Problem A:
From the article on the HbA1c blood test, reproduce the passage starting at "A blood test" and ending at "Hopkins physician suggests.".
Problem B:
In the HbA1c article, condense the paragraph that begins "The consensus was reached by" into a short bulleted list that keeps its main facts.
Problem C:
List the people whom the HbA1c article's final paragraph names as other contributors to the consensus statement.

A blood test currently used as the gold standard for monitoring people already under care for diabetes may have far wider use in identifying millions with undetected diabetes, a team led by a Johns Hopkins physician suggests.

The hemoglobin A1c test (HbA1c), based on a blood sample, is widely used to keep tabs on how well confirmed diabetics keep their blood sugar, or glucose, in check by showing how much glucose red blood cells have been exposed to for the past 120 days, the average lifespan of these cells.

"The test is a measure of long-term glucose control, but doctors don't typically use it to screen for or diagnose the disease, " says Christopher Saudek, M.D., professor of endocrinology and metabolism at the Johns Hopkins University School of Medicine and director of the Johns Hopkins Comprehensive Diabetes Center. "There's reason to believe it could help identify many of the estimated six million people in the U.S. who have diabetes but don't know it," he adds. The current screening and diagnostic tests measure only the amount of sugar present at the moment that blood sample is taken. Consequently, Saudek says, these tests are accurate only if patients fast for at least 10 hours before the test because glucose concentrations can vary greatly depending on a person's recent meals.

Even then, explains Saudek, the tests miss a significant portion of people who have diabetes or are at high risk to develop the disease since glucose also varies depending on a person's diet and exercise regimen for several days leading up to the blood draw.

"If a patient is scheduled for a physical, he or she may 'tune up' by changing their regimen for a few days and throw off their test results, causing doctors to miss the patient's usual pattern of high blood sugar," he says.

In a consensus statement published in the July Journal of Clinical Endocrinology and Metabolism, Saudek and his colleagues conclude that the HbA1c test should be used as a front-line method for identifying patients with diabetes, especially for those at high risk for the disease. Since the test does not require fasting and isn't affected by short-term changes in diet and exercise, the HbA1c test has significant advantages to current testing methods.

The consensus was reached by a group of diabetologists, pathologists and internists seeking to improve detection methods because of the serious consequences of untreated diabetes for patients and public health. They met recently in Chicago with financial support from Metrika Inc., a major manufacturer of diabetes testing equipment. The panel deliberations and manuscript preparation were made independently of the sponsor, according to its members.

After reviewing relevant published studies and available tests, the national panel recommended that individuals who score at least 6 percent on an HbA1c test may have or be at risk for diabetes and should be tracked with additional glucose or HbA1c tests. Those who score between 6.5 percent or above, if confirmed, should be considered to have diabetes.

"This is a first step towards changing medical practice," notes Saudek, and "could greatly enhance how well we're able to identify people with diabetes."

Others who contributed to the consensus statement include William H. Herman of the University of Michigan School of Medicine, David B. Sacks of Brigham & Women's Hospital and Harvard Medical School, Richard M. Bergenstal of the International Diabetes Center, David Edelman of Durham Veterans Administration Medical Center and Duke University, and Mayer B. Davidson of Charles R. Drew University.

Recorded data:

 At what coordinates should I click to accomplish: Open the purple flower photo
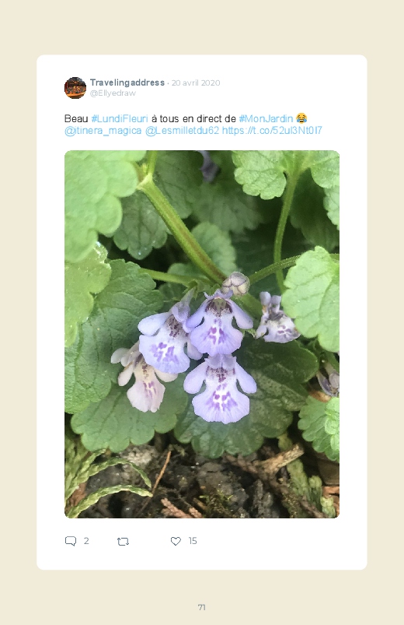point(202,334)

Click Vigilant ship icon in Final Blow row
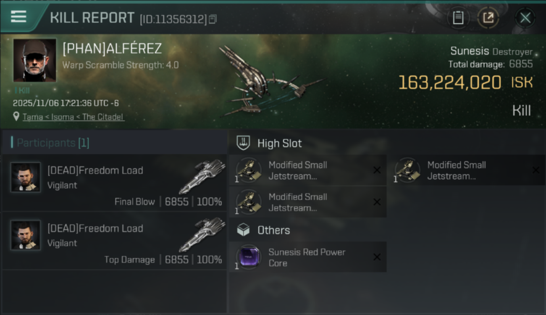tap(202, 176)
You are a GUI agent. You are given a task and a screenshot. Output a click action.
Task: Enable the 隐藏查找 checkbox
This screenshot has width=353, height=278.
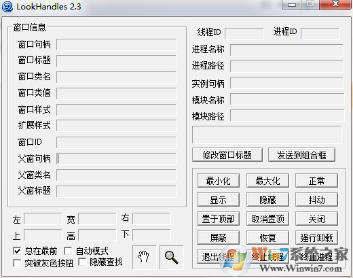point(82,262)
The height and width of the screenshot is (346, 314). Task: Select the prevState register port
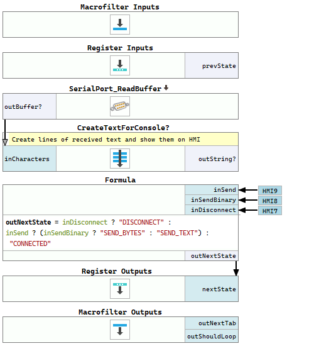pyautogui.click(x=212, y=65)
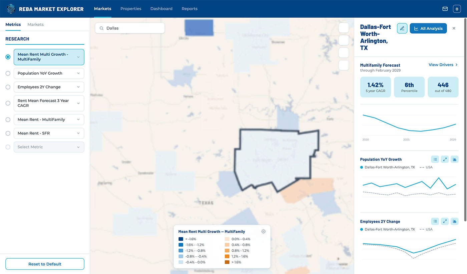Viewport: 467px width, 274px height.
Task: Click the pencil edit icon beside market title
Action: (402, 28)
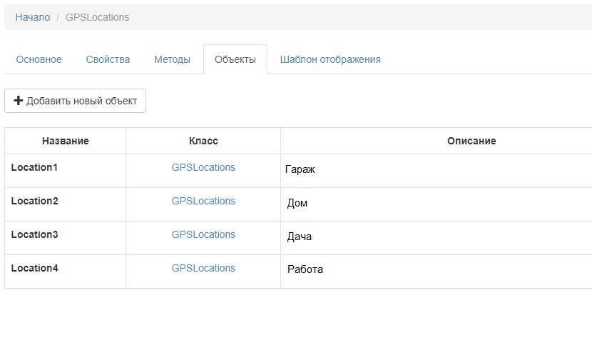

Written solution A:
A blood test currently used as the gold standard for monitoring people already under care for diabetes may have far wider use in identifying millions with undetected diabetes, a team led by a Johns Hopkins physician suggests.

Written solution B:
- A group of diabetologists, pathologists and internists reached the consensus while seeking better detection methods, because untreated diabetes has serious consequences for patients and public health.
- The group met recently in Chicago.
- Metrika Inc., a major manufacturer of diabetes testing equipment, provided financial support.
- According to its members, the panel's deliberations and manuscript preparation were independent of the sponsor.

Written solution C:
- William H. Herman
- David B. Sacks
- Richard M. Bergenstal
- David Edelman
- Mayer B. Davidson